• **JOBS**:
1. State whether each statement agrees with the excerpt on Tania Malik's novel, answering yes or no and quoting the deciding words of the excerpt: (a) Riya's passport is held in a safe at the tour company's office; (b) Grace hopes to settle in the U.S.; (c) Malik made Riya a guide because people are not that familiar with Dubai.
2. Extend the excerpt on Tania Malik's novel, starting after its final sentence.
— Start EXCERPT TO READ —
Chasing Dreams and Money in Dubai Amidst the Gulf War
Tania Mailk, author of "Hope You Are Satisfied," on writing a war novel where tourists are drinking cocktails at the beach and no one gets bombed
Tania Malik’s new coming-of-age novel, Hope You Are Satisfied, takes place in 1990s Dubai, during the lead-up to Operation Desert Storm. The story follows Riya, a twenty-something Indian immigrant sending money home to her family while working as a guide for “rinky-dink” tour company Discover Arabia. Riya has a fraught relationship with Dubai: she’s making money but has limited control over her circumstances. Her passport is kept in a safe in Discover Arabia’s office, “assurance against their sponsorship of [her] work visa.”
“There was no future here,” Riya says. “Wherever in the world we hailed from, our time in Dubai lasted only as long as our work visas remained active. There was no possibility of citizenship, no impetus to form lasting ties to the city… At the end of our time here, we were to return to our countries with buttressed bank accounts, back into the arms of the families we’d supported and the glorious houses we’d built with our Gulf money. Such was the pact.”
Riya’s coworkers comprise young people from various countries, “guest workers” trying to send money home, all trying to figure out their next landing place. While supporting their families and waiting to find out whether war will break out, the characters persevere in the traditions of young adulthood: they get drunk, get laid, and maintain difficult friendships. Riya’s best friend and roommate, Grace, has her sights set on Canadian citizenship. Riya, however, dreams of the U.S., and what a future for herself and her family could look like there.
When Riya’s boss’ boss—an import/export magnate named César Rodriguez who “harbored no ideology when it came to the sourcing and selling of any kind of merchandise”—offers her a dangerous opportunity she can’t financially refuse, she must decide how much she’s willing to risk, and for what she’s willing to risk it.
I spoke with Tania Malik over the phone about class disparity, the concept of “home,” and finding absurdity in times of violence.
Deirdre Coyle: Early in the novel, Riya says, “Everyone was speaking about ‘the events,’ but what I wanted to ask was how these events would affect me. While the residents of the city were overrunning the banks converting dirhams to US dollars, I didn’t have enough in my bank account to change into any useful currency.” Riya’s external circumstances are quite specific to Dubai in 1990, but I felt that her internal experiences—coming of age, her relationships, her family struggles—felt really universal. Could you say more about how you found that balance?
Tania Malik: When I was thinking about writing Riya’s character, personally, I wanted her to be a guide because people are not that familiar with Dubai. They’re familiar with Dubai now—this kind of Disneyland, über-Vegas, or whatever you want to call it. But that was not the Dubai I knew. I found out that not a lot of people were familiar with that Dubai. I wanted [Riya] to be this person made from that place. She’s kind of a hustler; she’s shouldering a big responsibility, but she feels very deeply. At the same time, she’s in her mid-twenties, you know? It’s a time of self-doubt and fears. You’ve just left home and you are having intense relationships, whether romantic or otherwise. You’re at that certain time of your life where you know you have to do the right thing, but you don’t always do the right thing. So my thought was, how could I write this character who is kind of in a double-bind in that what she needs to do for her family doesn’t necessarily reconcile with her wishes for herself? Maybe she’s not a very self-reflective person, but she is self-aware. She has no time for your bullshit. That also comes from the situation she is in. Then of course, there’s the war, and that gives her the chance to make choices she didn’t feel she had before or get the wherewithal to make before.
— End EXCERPT TO READ —
— Start PROVIDED RECORDS —
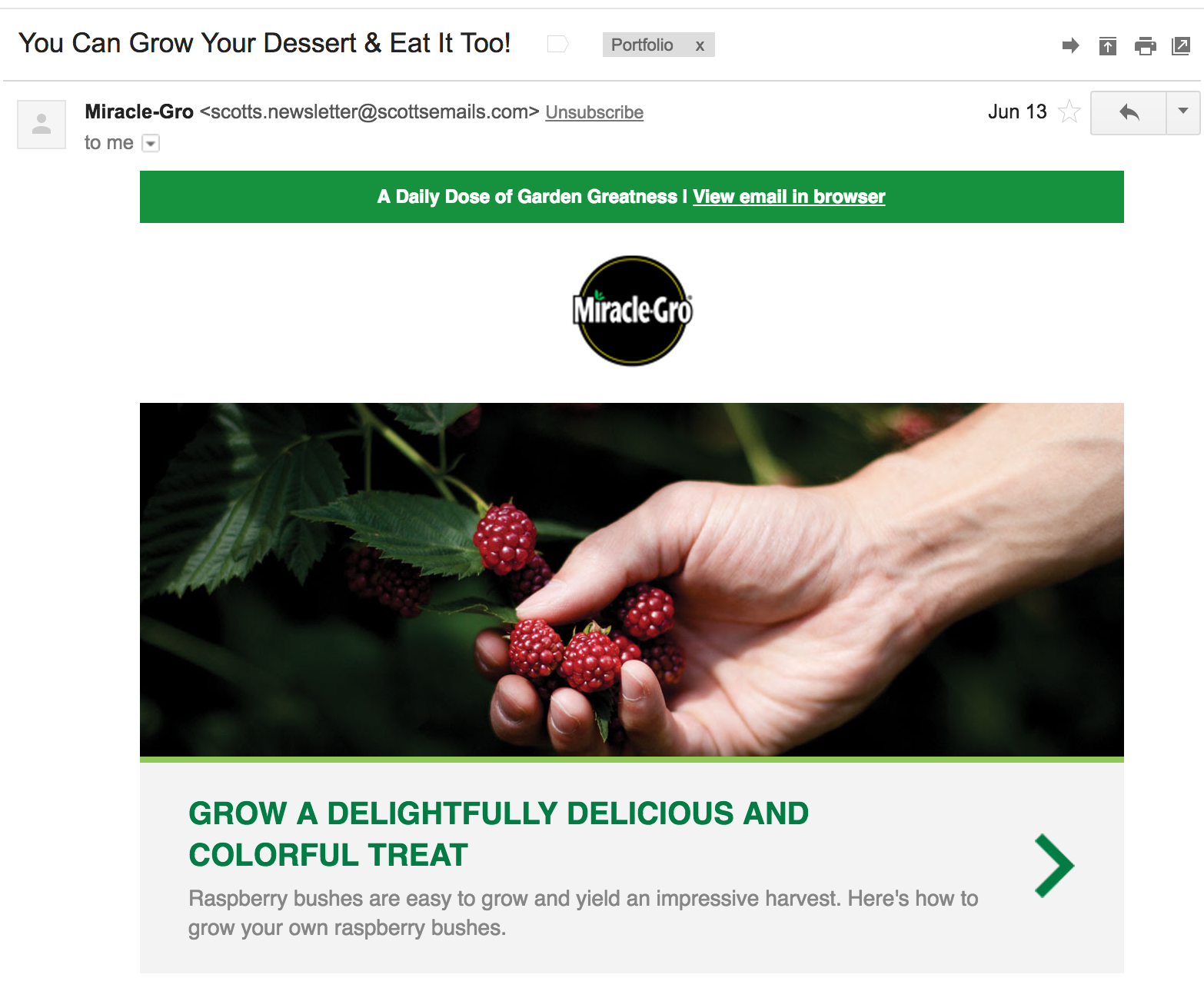1204x998 pixels.
Task: Click sender avatar placeholder
Action: pyautogui.click(x=42, y=124)
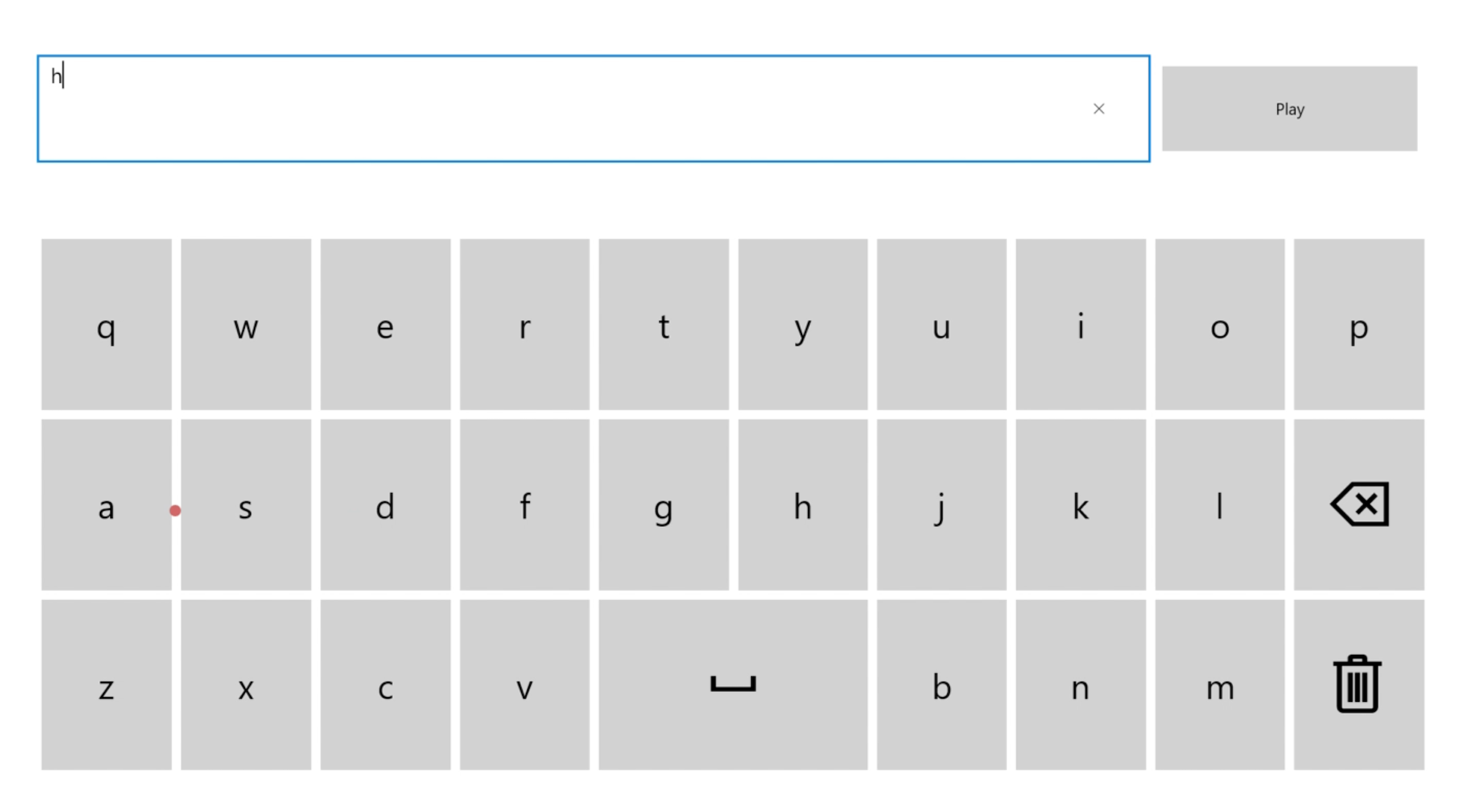The image size is (1465, 812).
Task: Focus the text input box
Action: click(x=593, y=109)
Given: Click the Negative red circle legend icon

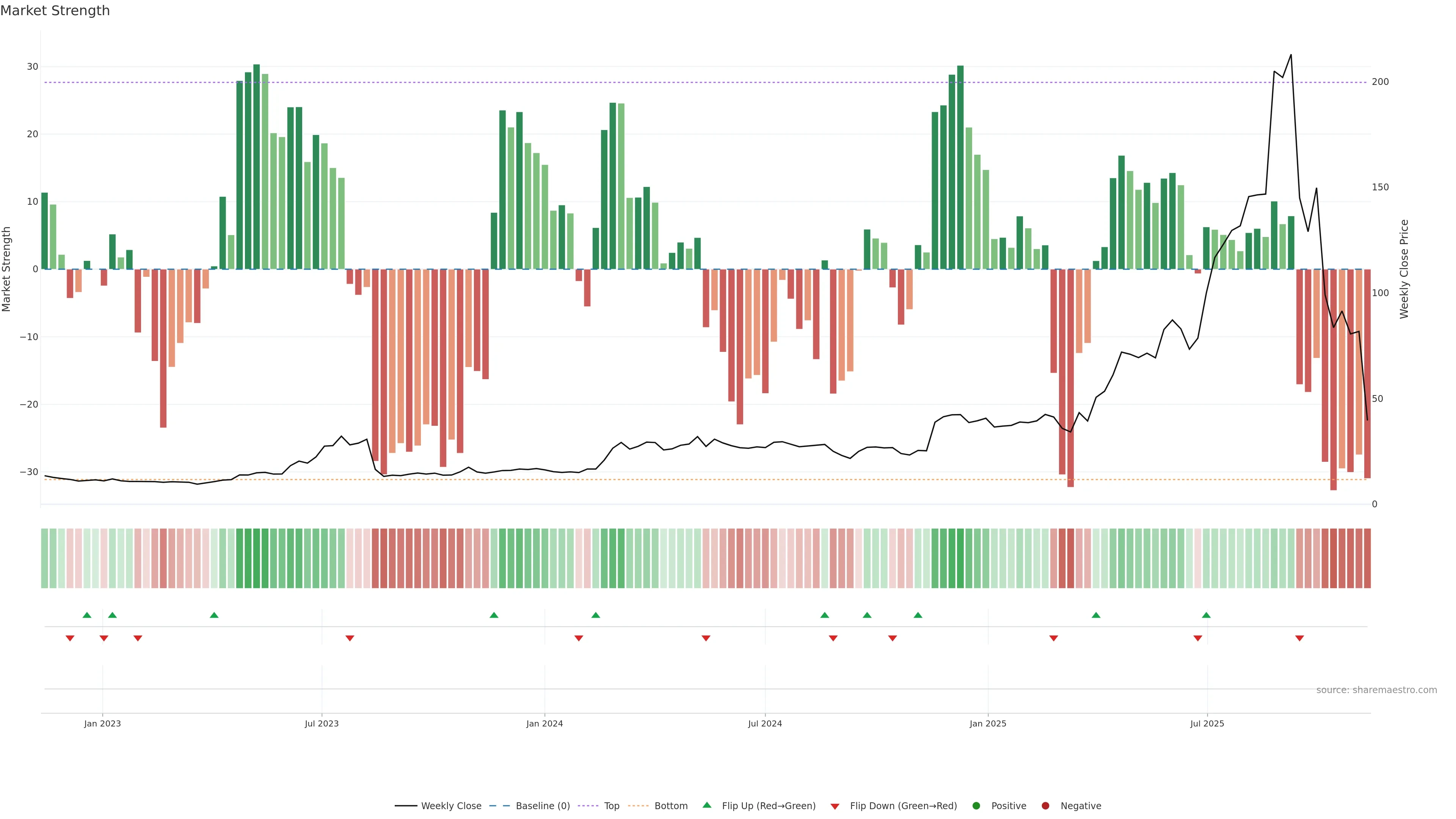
— End PROVIDED RECORDS —
• **RESULTS IN ORDER**:
1.
(a) Yes: "Her passport is kept in a safe in Discover Arabia’s office"
(b) No: "Riya’s best friend and roommate, Grace, has her sights set on Canadian citizenship."
(c) Yes: "I wanted her to be a guide because people are not that familiar with Dubai."

2.
DC: What inspired you to write about 1990s Dubai now? How would you connect that moment in history—if you would—to “the events” today?
TM: It kind of slowly happened, thinking about whether to write about Dubai. I lived there around that time. My family lived there. My parents were there during the war, and in the lead-up to it, I was still going to school and going back and forth. I did work there for a few years for a couple of different tour operators. But when I came to the U.S. in the mid-’90s, I would say Dubai and people would just glaze over. They had no idea where Dubai was. And then a couple of events happened. 9/11 happened. Some of the terrorists came through [Dubai] and had a lot of funding through there. There was another scandal with the Dubai ports. Then everyone started hearing about all this construction happening, about these islands being built in the shape of palm trees and the world’s tallest building and the black diamond ski slope in the middle of this desert. Everyone started paying attention to Dubai, and they had an impression of this “money-can-do-anything” kind of place. It almost subverts nature over there. Literally, they’re subverting nature. But I thought, “Oh, well, no one knows about the Dubai that I knew.” That Dubai doesn’t really exist anymore. It’s been superseded by this whole new city. I just knew this feisty little place where there were these people from all over the world, and they were just there to make money. You couldn’t have citizenship so they were making money for a future that was very uncertain. They didn’t know where they were going to go, but they needed to make money. Everyone had this certain bravado that was very poignant and compelling. It was full of all these interesting characters, it had very loosey-goosey rules, which all changed after 9/11. But people could come and go; there were all these arms traffickers based there. You would run into people like that all the time. It lent itself to this landscape that you can set all these characters in.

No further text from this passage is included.